Rows from a dataset
★ ★ ★
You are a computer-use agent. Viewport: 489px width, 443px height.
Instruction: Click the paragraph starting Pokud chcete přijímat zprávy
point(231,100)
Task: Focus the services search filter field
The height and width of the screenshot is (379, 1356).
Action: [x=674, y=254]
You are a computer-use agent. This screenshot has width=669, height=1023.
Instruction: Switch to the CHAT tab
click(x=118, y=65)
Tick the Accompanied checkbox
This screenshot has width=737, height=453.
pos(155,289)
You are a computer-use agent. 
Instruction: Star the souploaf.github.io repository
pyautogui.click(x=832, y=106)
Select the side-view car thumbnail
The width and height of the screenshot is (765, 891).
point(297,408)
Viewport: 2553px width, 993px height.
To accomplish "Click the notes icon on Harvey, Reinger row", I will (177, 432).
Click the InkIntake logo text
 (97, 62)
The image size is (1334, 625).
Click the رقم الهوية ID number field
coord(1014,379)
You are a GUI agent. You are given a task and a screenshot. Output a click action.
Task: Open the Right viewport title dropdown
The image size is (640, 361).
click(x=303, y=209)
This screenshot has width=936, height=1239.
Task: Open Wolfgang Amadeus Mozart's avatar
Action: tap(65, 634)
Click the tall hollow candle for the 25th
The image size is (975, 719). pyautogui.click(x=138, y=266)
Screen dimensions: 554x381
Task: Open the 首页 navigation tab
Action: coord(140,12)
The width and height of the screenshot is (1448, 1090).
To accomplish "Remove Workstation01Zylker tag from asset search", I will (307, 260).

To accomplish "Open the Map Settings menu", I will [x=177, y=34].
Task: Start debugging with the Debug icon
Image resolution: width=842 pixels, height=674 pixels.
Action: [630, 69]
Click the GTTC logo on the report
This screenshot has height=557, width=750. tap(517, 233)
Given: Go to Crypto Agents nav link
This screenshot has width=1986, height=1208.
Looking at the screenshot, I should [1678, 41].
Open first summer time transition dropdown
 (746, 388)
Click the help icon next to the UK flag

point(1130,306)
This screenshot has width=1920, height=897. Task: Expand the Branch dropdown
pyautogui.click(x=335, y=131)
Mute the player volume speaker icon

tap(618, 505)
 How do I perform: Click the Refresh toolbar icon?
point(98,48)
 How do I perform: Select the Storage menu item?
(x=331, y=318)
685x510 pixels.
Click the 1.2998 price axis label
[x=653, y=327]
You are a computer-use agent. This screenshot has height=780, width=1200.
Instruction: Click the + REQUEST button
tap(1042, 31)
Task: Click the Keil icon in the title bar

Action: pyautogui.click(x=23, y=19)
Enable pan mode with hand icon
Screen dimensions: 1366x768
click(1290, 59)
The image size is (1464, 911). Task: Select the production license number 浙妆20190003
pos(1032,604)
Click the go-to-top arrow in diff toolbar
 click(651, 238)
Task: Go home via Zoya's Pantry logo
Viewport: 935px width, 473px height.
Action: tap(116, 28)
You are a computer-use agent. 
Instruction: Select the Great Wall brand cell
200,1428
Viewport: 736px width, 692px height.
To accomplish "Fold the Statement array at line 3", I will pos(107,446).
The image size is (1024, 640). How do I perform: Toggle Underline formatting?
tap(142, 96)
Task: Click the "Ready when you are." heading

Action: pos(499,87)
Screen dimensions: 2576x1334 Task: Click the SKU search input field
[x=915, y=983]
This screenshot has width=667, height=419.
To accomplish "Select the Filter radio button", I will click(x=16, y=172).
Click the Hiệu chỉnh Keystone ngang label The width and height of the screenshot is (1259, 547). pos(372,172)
★ ★ ★
* _AIM_
Return every line above unchanged, from the first to the last.

* _EXERCISE SOLUTION_
You are a computer-use agent. Viewport: 489px width, 443px height.
Instruction: Click the paragraph starting Pokud chcete přijímat zprávy
point(231,100)
Task: Focus the services search filter field
The height and width of the screenshot is (379, 1356).
Action: [x=674, y=254]
You are a computer-use agent. This screenshot has width=669, height=1023.
Instruction: Switch to the CHAT tab
click(x=118, y=65)
Tick the Accompanied checkbox
This screenshot has width=737, height=453.
pos(155,289)
You are a computer-use agent. 
Instruction: Star the souploaf.github.io repository
pyautogui.click(x=832, y=106)
Select the side-view car thumbnail
The width and height of the screenshot is (765, 891).
point(297,408)
Viewport: 2553px width, 993px height.
To accomplish "Click the notes icon on Harvey, Reinger row", I will (177, 432).
Click the InkIntake logo text
 (97, 62)
The image size is (1334, 625).
Click the رقم الهوية ID number field
coord(1014,379)
You are a GUI agent. You are given a task and a screenshot. Output a click action.
Task: Open the Right viewport title dropdown
The image size is (640, 361).
click(x=303, y=209)
This screenshot has width=936, height=1239.
Task: Open Wolfgang Amadeus Mozart's avatar
Action: tap(65, 634)
Click the tall hollow candle for the 25th
The image size is (975, 719). pyautogui.click(x=138, y=266)
Screen dimensions: 554x381
Task: Open the 首页 navigation tab
Action: coord(140,12)
The width and height of the screenshot is (1448, 1090).
To accomplish "Remove Workstation01Zylker tag from asset search", I will (307, 260).

To accomplish "Open the Map Settings menu", I will [x=177, y=34].
Task: Start debugging with the Debug icon
Image resolution: width=842 pixels, height=674 pixels.
Action: [630, 69]
Click the GTTC logo on the report
This screenshot has height=557, width=750. tap(517, 233)
Given: Go to Crypto Agents nav link
This screenshot has width=1986, height=1208.
Looking at the screenshot, I should [1678, 41].
Open first summer time transition dropdown
 (746, 388)
Click the help icon next to the UK flag

point(1130,306)
This screenshot has width=1920, height=897. Task: Expand the Branch dropdown
pyautogui.click(x=335, y=131)
Mute the player volume speaker icon

tap(618, 505)
 How do I perform: Click the Refresh toolbar icon?
point(98,48)
 How do I perform: Select the Storage menu item?
(x=331, y=318)
685x510 pixels.
Click the 1.2998 price axis label
[x=653, y=327]
You are a computer-use agent. This screenshot has height=780, width=1200.
Instruction: Click the + REQUEST button
tap(1042, 31)
Task: Click the Keil icon in the title bar

Action: pyautogui.click(x=23, y=19)
Enable pan mode with hand icon
Screen dimensions: 1366x768
click(1290, 59)
The image size is (1464, 911). Task: Select the production license number 浙妆20190003
pos(1032,604)
Click the go-to-top arrow in diff toolbar
 click(651, 238)
Task: Go home via Zoya's Pantry logo
Viewport: 935px width, 473px height.
Action: tap(116, 28)
You are a computer-use agent. 
Instruction: Select the Great Wall brand cell
200,1428
Viewport: 736px width, 692px height.
To accomplish "Fold the Statement array at line 3", I will pos(107,446).
The image size is (1024, 640). How do I perform: Toggle Underline formatting?
tap(142, 96)
Task: Click the "Ready when you are." heading

Action: pos(499,87)
Screen dimensions: 2576x1334 Task: Click the SKU search input field
[x=915, y=983]
This screenshot has width=667, height=419.
To accomplish "Select the Filter radio button", I will click(x=16, y=172).
Click the Hiệu chỉnh Keystone ngang label The width and height of the screenshot is (1259, 547). pos(372,172)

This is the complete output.